Required work = Transcribe the following rows verbatim, covering everything from the line containing "This screenshot has width=615, height=461." down to the line containing "tap(93, 226)", both included.

Data records =
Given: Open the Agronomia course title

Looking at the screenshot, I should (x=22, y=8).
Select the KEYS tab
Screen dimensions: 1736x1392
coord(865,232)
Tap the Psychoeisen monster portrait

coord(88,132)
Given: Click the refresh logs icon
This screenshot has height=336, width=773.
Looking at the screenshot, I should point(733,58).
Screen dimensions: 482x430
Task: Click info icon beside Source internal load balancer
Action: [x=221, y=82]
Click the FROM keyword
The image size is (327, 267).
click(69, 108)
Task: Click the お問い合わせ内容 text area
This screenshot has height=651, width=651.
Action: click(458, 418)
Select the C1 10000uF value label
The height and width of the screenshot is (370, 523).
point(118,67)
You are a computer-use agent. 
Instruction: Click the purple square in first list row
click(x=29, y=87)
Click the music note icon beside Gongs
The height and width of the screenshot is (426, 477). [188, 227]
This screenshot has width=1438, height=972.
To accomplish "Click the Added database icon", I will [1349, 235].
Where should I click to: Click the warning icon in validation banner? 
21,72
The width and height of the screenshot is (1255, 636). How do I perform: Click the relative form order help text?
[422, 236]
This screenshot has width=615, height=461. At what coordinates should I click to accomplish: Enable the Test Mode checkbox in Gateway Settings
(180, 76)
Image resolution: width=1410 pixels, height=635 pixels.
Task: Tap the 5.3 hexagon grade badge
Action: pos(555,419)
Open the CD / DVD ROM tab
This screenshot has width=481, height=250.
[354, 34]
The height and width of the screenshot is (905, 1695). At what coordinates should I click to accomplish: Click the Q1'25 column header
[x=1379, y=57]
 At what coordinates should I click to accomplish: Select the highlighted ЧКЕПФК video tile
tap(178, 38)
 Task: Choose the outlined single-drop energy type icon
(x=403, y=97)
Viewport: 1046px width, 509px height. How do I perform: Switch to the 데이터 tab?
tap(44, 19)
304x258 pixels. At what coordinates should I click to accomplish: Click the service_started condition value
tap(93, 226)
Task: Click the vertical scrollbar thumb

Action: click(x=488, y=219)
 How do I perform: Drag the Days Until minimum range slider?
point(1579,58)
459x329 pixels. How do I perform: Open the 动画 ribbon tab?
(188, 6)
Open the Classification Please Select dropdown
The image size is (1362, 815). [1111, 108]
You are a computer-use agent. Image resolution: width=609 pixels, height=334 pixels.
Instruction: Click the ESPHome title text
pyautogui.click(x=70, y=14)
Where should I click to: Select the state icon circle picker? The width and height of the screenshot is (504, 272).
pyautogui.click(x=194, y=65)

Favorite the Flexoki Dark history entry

Reply =
This screenshot has width=615, height=461. At what coordinates should I click to accomplish: Enable the Test Mode checkbox in Gateway Settings
(180, 76)
Image resolution: width=1410 pixels, height=635 pixels.
Task: Tap the 5.3 hexagon grade badge
Action: pos(555,419)
Open the CD / DVD ROM tab
This screenshot has width=481, height=250.
[354, 34]
The height and width of the screenshot is (905, 1695). At what coordinates should I click to accomplish: Click the Q1'25 column header
[x=1379, y=57]
 At what coordinates should I click to accomplish: Select the highlighted ЧКЕПФК video tile
tap(178, 38)
 Task: Choose the outlined single-drop energy type icon
(x=403, y=97)
Viewport: 1046px width, 509px height. How do I perform: Switch to the 데이터 tab?
tap(44, 19)
304x258 pixels. At what coordinates should I click to accomplish: Click the service_started condition value
tap(93, 226)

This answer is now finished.